In medicine and biology, location is everything. Knowing that a particular immune cell is present in a tumor is not enough. We need to know where it is. Is it close to blood vessels? Neighboring a cancer stem cell? Or are they buried deep in necrotic tissue?
Producing high-resolution, interpretable maps of tissue composition opens the door to better disease diagnostics by identifying microenvironmental niches, understanding development by mapping dynamic transitions in fetal tissues, and tracking disease progression by visualizing cellular changes over time. Applications range from basic research to clinical translation.
What is overseen till now?
Researchers have gone back to computational methods called “deconvolution tools” to link these two types of data. Using data from single-cell RNA sequencing as a guide, these instruments attempt to identify the types of cells present at each given location. However, many modern techniques overpredict the range of cell types found in every position. They view every conceivable cell type as a possibility, even if the signal is faint or insignificant. This can produce biologically implausible results when rare or unusual cell types are discovered in locations where they should not be. Other problems that need to be solved include sensitivity to variances between datasets (variances across laboratories or platforms), ignoring the specific distribution of cell types within tissues (since not every cell type is found everywhere), and challenges related to noisy or mismatched data, which often occurs when public references are used. As a result, many deconvolution programs often produce cell maps that confuse rather than provide insightful and accurate information.

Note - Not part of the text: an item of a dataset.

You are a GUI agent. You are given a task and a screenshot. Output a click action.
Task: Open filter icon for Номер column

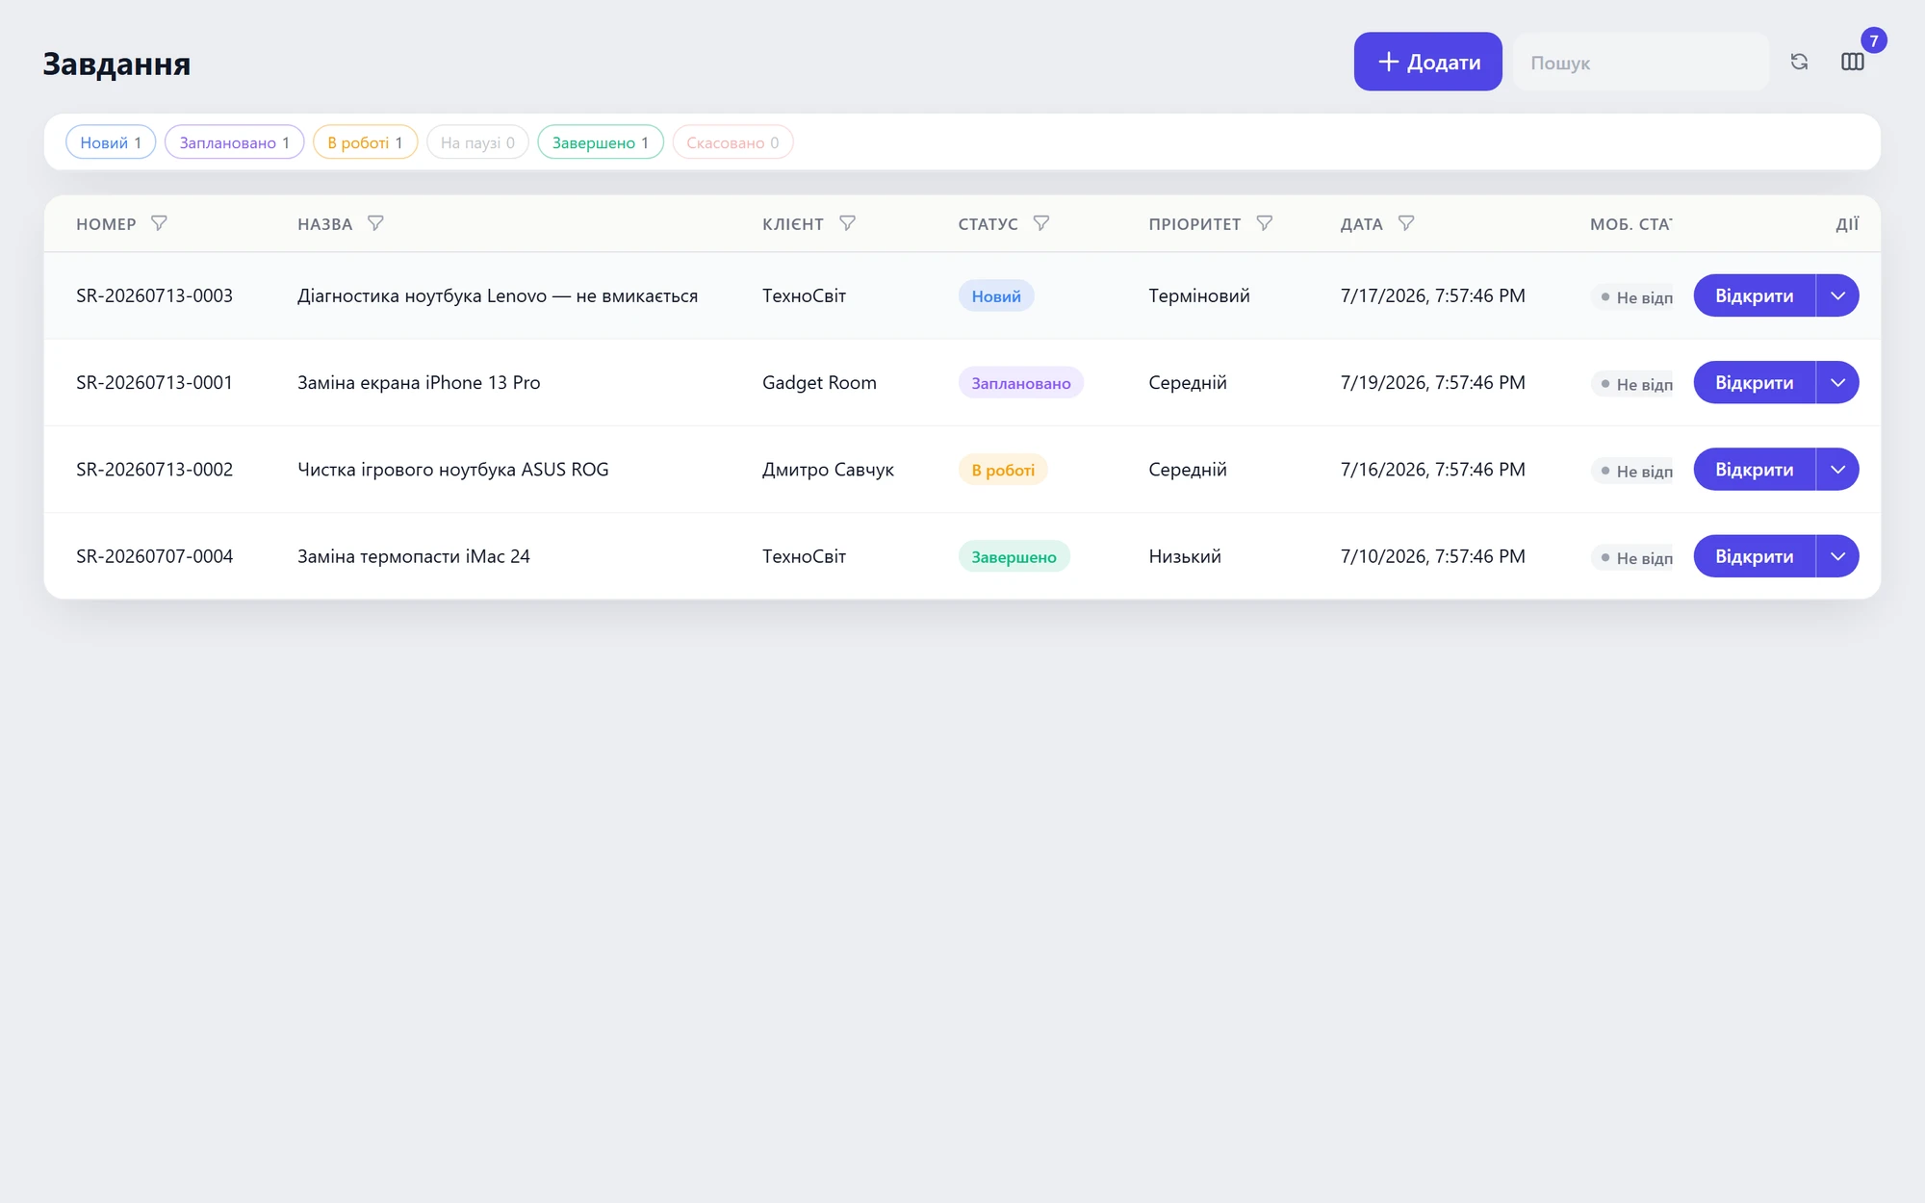[x=159, y=223]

WISpR: A Smarter, Leaner Way to Deconvolute Tissues
WISpR is an innovative deconvolution technique created by a molecular biologist and a mathematician to address these issues. WISpR offers a mathematically sound and biologically informed approach to choose the most probable and informative cell types at each spatial point. WISpR incorporates a penalty that encourages sparsity, which diminishes background noise and signals that are not strongly supported, concentrating only on biologically relevant inputs. Even when the reference and target datasets originate from different organisms, times, or research projects, WISpR maintains strong performance, due to its robustness against batch variations and disparities. The resulting outputs from WISpR are clear and reliable maps that accurately represent cell compositions, facilitating the extraction of biological insights. The tool was thoroughly tested with both simulated data and actual datasets, including developing human heart, mouse brain, and breast cancer samples. In all cases, it outperformed leading tools in terms of accuracy, sparsity, and biological relevance.
Looking Ahead: WISpR in Action
As tissue atlases grow in size and complexity and as spatial technologies become more accessible, tools such as WISpR will be essential to translate raw data into meaningful knowledge. In the future, WISpR could help discover rare cell populations hiding in disease hotspots to predict patient outcomes by mapping immune infiltration in tumors, guide regenerative therapies by identifying where to deliver stem cells, and clarify how cells interact in development, repair, or degeneration. In short, WISpR does not just see the pieces; it knows where they belong. And when we know how the pieces fit together, we can begin to solve the larger puzzle of life.
“Each cell-type driven by gene expression is a puzzle piece. WISpR helps reveal the full picture.”